Communication Style and Approach
Covers your preferred communication methods, how you tailor communication to different audiences, and your approach to collaborating with stakeholders. Interviewers evaluate whether you can describe how you document work, hand off tasks, advocate for ideas respectfully, and adapt your style for peers, managers, product partners, and non technical stakeholders. Provide concrete examples of tools, cadences, documentation practices, and philosophies for balancing persuasion and openness to other viewpoints.
Collaboration and Conflict Resolution
Covers how candidates work effectively with others, build and maintain professional relationships, and manage disagreements constructively. Topics include collaborating on shared goals, coordinating handoffs, asking for and giving feedback, and supporting teammates. It also covers approaches to professional disagreement and conflict resolution such as active listening, empathy, using data or research to support positions, negotiating trade offs, and knowing when to compromise or stand firm. Candidates should be able to describe specific behaviors for deescalating tension, correcting course on missed commitments, addressing underperformance or recurring issues, and preserving trust after conflict. Interviewers assess clarity of communication, respect for different perspectives, ability to reach consensus or escalate appropriately, and demonstration of team first mindset while protecting user and product outcomes.
Technical Communication and Decision Making
Focuses on the ability to explain technical solutions, justify trade offs, and collaborate effectively across engineering and non engineering stakeholders. Topics include articulating design decisions and their impact on reliability performance and maintenance, walking through solutions step by step, explaining algorithmic complexity and trade offs, asking clarifying questions about requirements, writing clear comments documentation bug reports and tickets, conducting and communicating root cause analysis, participating constructively in code reviews, and negotiating quality versus delivery trade offs with product and operations partners. Interviewers evaluate clarity of expression, reasoning behind decisions, and the ability to make choices that balance short term needs and long term quality.

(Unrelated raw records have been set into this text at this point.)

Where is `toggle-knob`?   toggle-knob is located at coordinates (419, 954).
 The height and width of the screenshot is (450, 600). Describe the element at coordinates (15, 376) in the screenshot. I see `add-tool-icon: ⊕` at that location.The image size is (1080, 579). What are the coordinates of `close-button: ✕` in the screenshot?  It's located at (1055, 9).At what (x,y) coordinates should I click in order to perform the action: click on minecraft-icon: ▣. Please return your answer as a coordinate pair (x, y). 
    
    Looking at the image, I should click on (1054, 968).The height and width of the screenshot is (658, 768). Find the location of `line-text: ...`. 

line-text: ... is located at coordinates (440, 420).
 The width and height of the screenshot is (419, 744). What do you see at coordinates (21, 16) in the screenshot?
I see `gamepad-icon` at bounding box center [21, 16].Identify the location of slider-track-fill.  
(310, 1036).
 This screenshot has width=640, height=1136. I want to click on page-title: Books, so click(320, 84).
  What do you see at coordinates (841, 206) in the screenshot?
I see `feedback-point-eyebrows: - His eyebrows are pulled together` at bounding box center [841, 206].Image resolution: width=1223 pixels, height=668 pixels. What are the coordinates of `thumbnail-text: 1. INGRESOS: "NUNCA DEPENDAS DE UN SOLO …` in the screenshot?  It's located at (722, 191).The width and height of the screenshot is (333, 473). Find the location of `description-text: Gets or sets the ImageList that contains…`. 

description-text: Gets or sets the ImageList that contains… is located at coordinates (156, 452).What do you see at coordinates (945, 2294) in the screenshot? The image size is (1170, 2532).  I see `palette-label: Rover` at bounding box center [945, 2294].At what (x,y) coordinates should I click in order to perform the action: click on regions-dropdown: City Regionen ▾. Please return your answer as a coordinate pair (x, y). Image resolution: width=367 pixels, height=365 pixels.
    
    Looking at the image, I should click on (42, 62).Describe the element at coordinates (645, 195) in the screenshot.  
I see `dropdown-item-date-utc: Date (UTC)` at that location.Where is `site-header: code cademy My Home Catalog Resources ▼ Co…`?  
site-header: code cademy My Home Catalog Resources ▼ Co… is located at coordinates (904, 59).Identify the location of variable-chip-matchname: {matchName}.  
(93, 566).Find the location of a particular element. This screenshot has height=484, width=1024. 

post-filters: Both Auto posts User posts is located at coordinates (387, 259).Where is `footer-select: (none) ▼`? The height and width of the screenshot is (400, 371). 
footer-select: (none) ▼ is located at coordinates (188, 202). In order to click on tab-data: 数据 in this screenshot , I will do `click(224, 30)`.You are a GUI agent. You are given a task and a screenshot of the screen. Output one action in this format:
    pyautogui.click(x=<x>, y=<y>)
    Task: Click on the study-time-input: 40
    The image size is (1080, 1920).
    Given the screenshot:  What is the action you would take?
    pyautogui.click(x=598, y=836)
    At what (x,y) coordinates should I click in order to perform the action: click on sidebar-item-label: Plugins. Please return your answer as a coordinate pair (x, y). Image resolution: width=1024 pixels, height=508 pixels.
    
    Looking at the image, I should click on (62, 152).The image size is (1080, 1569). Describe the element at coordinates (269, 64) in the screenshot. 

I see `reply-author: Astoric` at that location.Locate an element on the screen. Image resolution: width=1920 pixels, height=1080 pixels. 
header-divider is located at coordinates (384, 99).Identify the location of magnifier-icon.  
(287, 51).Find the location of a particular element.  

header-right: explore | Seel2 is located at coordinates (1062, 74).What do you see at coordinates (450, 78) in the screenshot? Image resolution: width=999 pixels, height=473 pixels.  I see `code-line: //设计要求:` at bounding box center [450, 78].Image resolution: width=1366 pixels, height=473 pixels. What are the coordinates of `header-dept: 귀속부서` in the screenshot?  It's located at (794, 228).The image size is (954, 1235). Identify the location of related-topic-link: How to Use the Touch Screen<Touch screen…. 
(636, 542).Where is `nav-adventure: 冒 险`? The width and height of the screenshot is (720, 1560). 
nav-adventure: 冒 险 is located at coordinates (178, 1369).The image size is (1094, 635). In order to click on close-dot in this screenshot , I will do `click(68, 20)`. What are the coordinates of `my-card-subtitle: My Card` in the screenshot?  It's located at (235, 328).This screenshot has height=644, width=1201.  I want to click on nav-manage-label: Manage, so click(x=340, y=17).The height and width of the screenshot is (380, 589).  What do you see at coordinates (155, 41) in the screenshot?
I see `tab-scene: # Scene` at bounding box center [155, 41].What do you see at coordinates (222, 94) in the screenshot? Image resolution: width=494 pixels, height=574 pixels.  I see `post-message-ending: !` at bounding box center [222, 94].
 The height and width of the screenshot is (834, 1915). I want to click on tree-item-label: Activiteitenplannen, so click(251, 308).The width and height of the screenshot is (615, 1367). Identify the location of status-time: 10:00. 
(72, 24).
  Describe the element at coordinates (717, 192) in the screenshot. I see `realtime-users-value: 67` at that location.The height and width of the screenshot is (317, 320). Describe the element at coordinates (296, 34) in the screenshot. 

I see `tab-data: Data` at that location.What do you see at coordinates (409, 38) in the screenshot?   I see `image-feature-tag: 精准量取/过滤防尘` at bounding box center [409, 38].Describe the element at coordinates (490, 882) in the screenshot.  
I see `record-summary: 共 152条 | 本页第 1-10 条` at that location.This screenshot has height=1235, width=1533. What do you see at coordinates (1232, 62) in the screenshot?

Collaboration Style and Work Preferences
This topic covers a candidate's personal working style and the team environments in which they perform best. Interviewers may probe how you approach collaboration, your preferred communication channels and feedback rhythms, how you onboard and integrate with new teams, how you mentor or support junior colleagues, and how you handle diverse perspectives and conflict. Prepare concrete examples that illustrate your typical role on a team, how you adapt to different collaboration models, your expectations for autonomy and decision making, and any preferences around synchronous versus asynchronous work.